__The data__
<<<<

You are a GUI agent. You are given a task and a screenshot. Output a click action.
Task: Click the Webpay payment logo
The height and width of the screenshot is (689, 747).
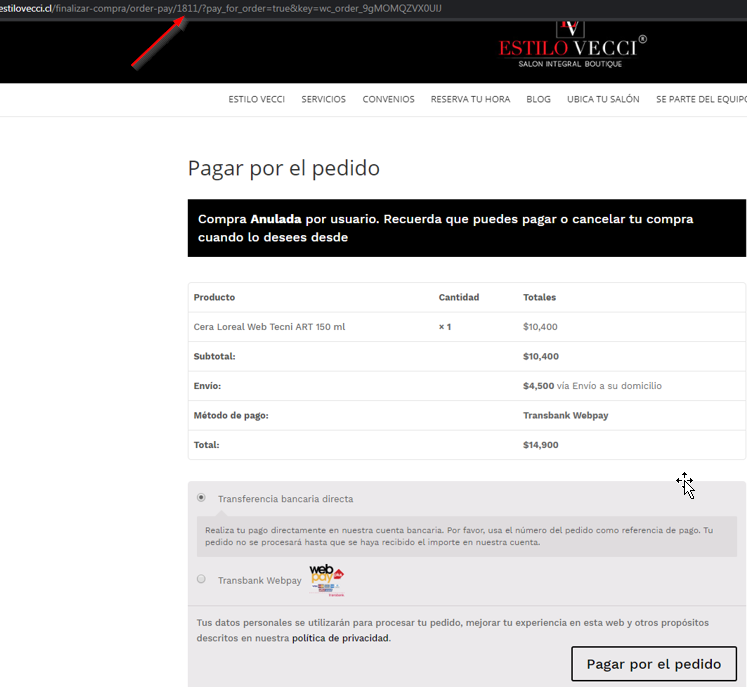click(x=325, y=580)
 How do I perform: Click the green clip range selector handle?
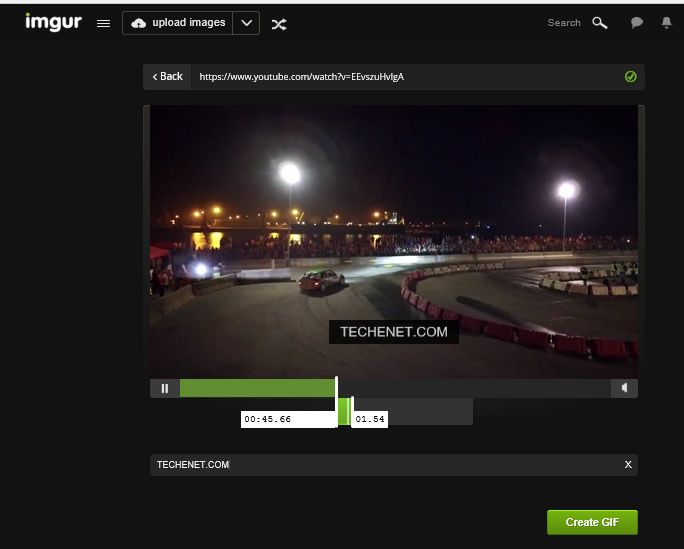point(344,411)

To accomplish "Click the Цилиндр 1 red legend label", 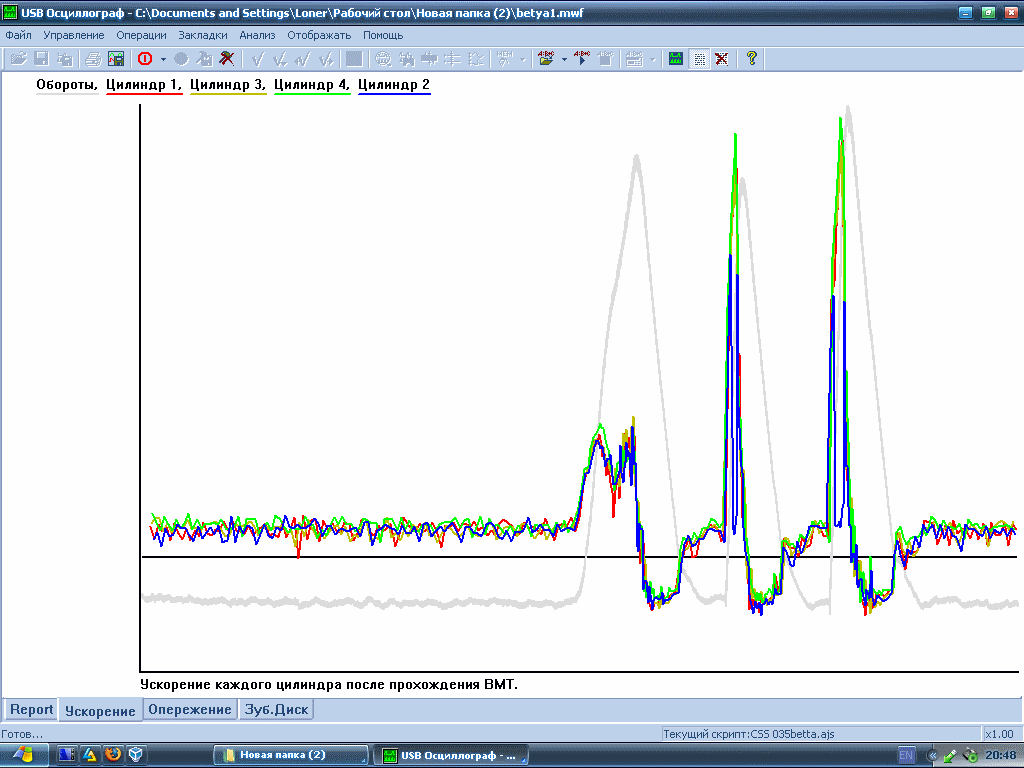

>>>>

__Required work__
Once the pictures are set aside, write out the entries verbatim.

__Answer__
You are a GUI agent. You are given a task and a screenshot. Output a click action.
Task: Click the Webpay payment logo
The height and width of the screenshot is (689, 747).
click(x=325, y=580)
 How do I perform: Click the green clip range selector handle?
point(344,411)

To accomplish "Click the Цилиндр 1 red legend label", 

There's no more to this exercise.